I don't mean to suggest doing that.  I mean that TLB Lo0 and TLB Lo1
point to successive physical pages coming from a single PTE.  So you
have 8K pages in the VM system which are automatically translated into
two 4K pages in a single TLB entry.  Otherwise, when you have
superpages, and you have a 256MB region followed by a 4K page, the
superpage TLB entry is going to have a valid Lo0 and an invalid Lo1
and then you have to have a separate 4K-page TLB entry for the VA of
the 4K page.

So at least for superpages, you have to always not share the TLB entry
(and just have TLB Lo0 and Lo1 point to successive physical
superpages; if the VM system were aware of this page-splitting, you
could use a 512MB superpage with two non-contiguous 256MB regions, but
I don't think anyone wants to try to make that work.)  You can still
share TLB entries for 4K pages, but at that point I'd rather not,
y'know?

Also, which superpage sizes do we support?  For quick lookups,
remembering that we have software page tables, we'd probably only want
to support those that align with the levels of our page tables, yes?
So that you just check the low bits of the address when walking the
page tables and you can quickly tell that you've hit a superpage and
don't actually need to load the next level.  That sucks, because MIPS
supports much better granularity, but otherwise TLB refills are a
nightmare.  If we need to double the size of the kernel stack or the
PCPU or some other wired region, we can use a smaller superpage, but
do we have a good way to handle things in the page table?

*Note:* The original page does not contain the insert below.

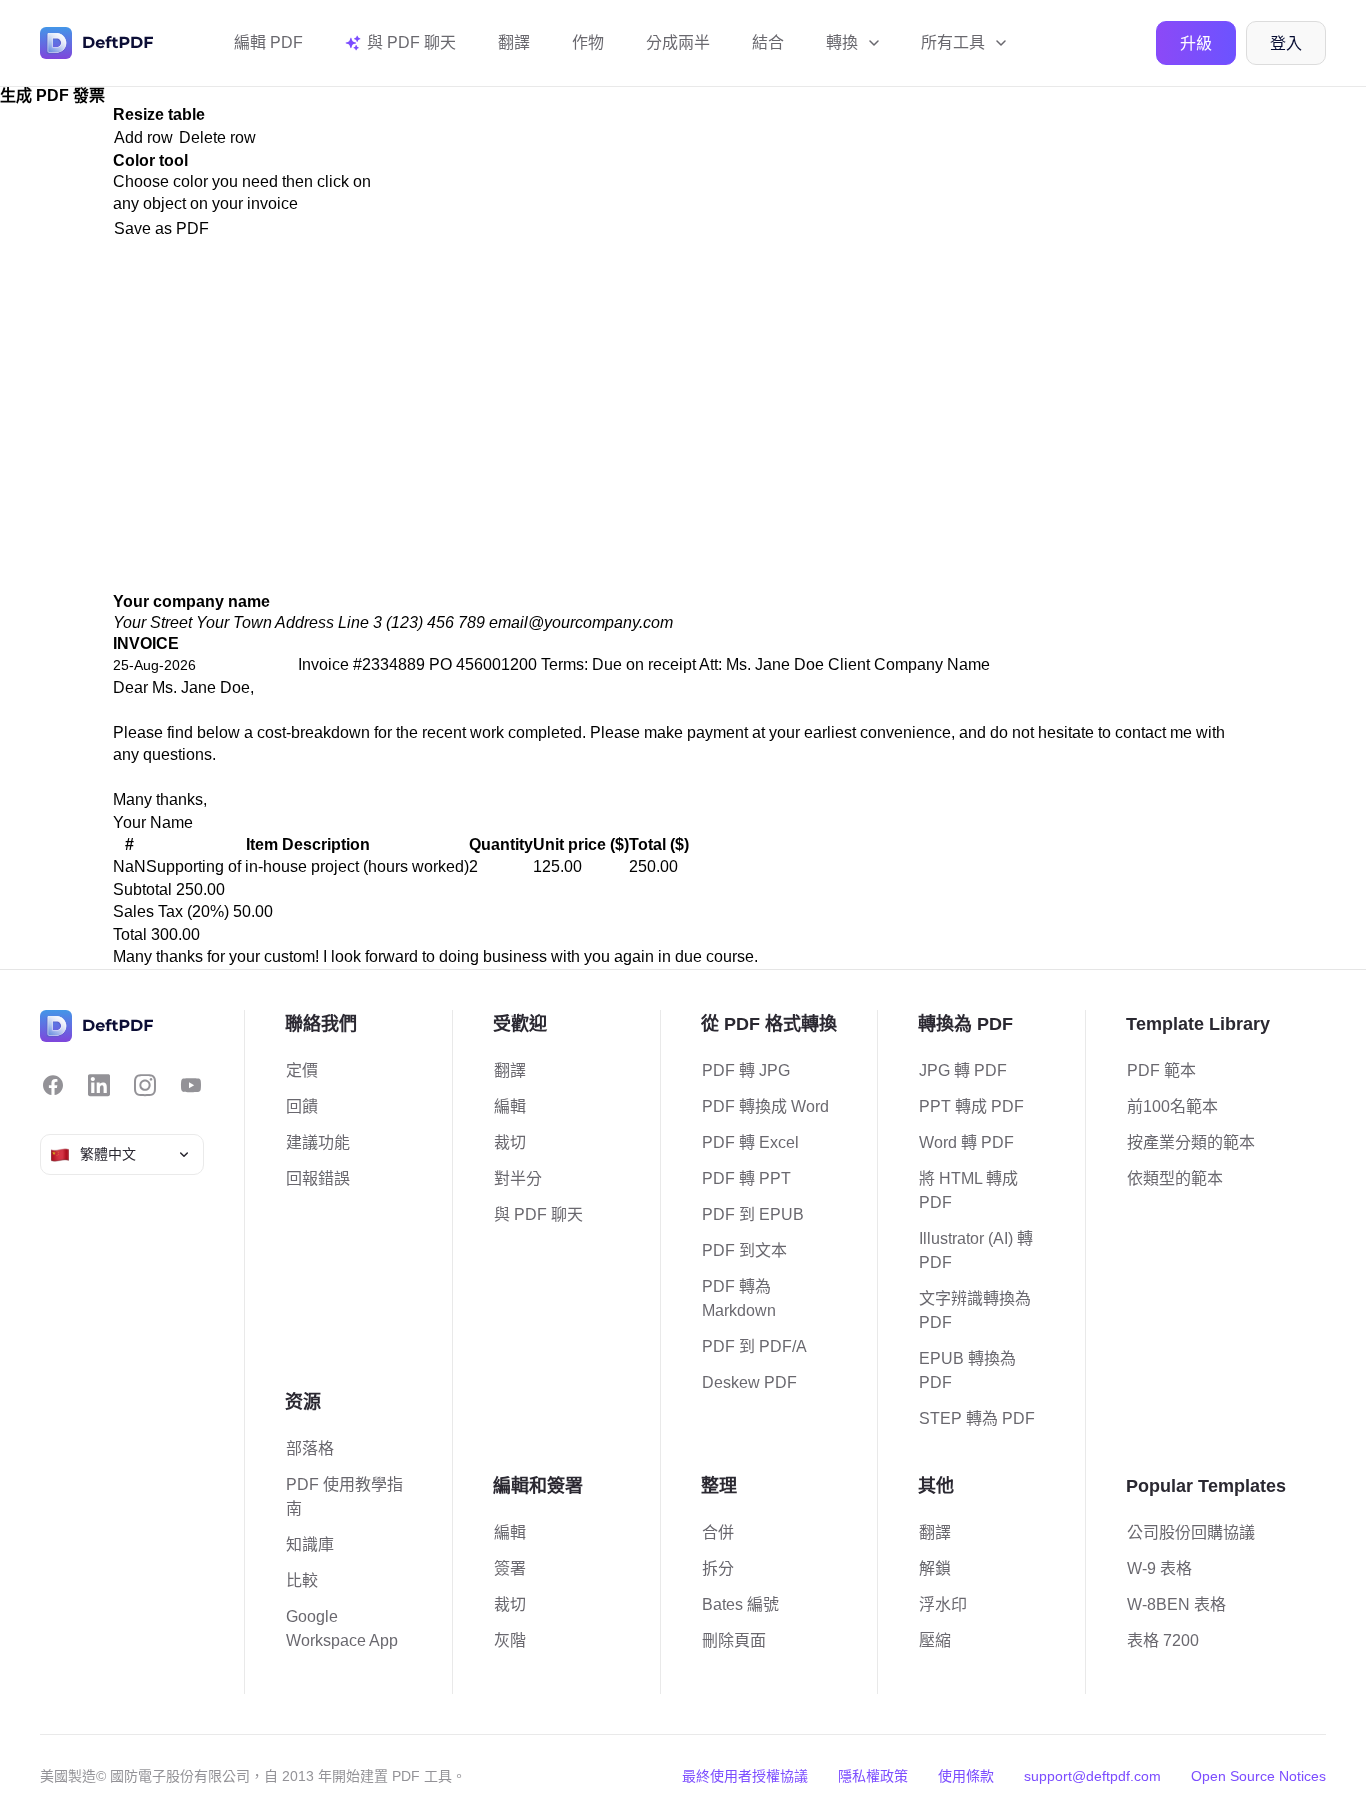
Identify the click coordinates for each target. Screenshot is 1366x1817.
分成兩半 (678, 42)
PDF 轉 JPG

With 64-bit PTEs we have a lot more software-usable bits, so we can
just copy the PTE into all the PTE slots covered by the superpage
mapping, and that opens up most of our superpage sizes, but at the
cost of bigger page tables.  If you do it that way, it's easy to
design and easy to implement, modulo the need to ensure that your
superpages are actually twice the size of half the TLB entry :)

> I haven't thought about this in ages.  I believe that it is complex to design, but relatively simple to implement.  I did some preliminary looking into this a couple of years ago, but never made it out of the early explorer stage for want of time.

Implementing superpages is easy.  Not sharing TLB entries is easy.
Flipping the switch is not.  When I last did this with FreeBSD as-is,
extant binaries simply broke, since our image activator couldn't
handle semipage-aligned executables.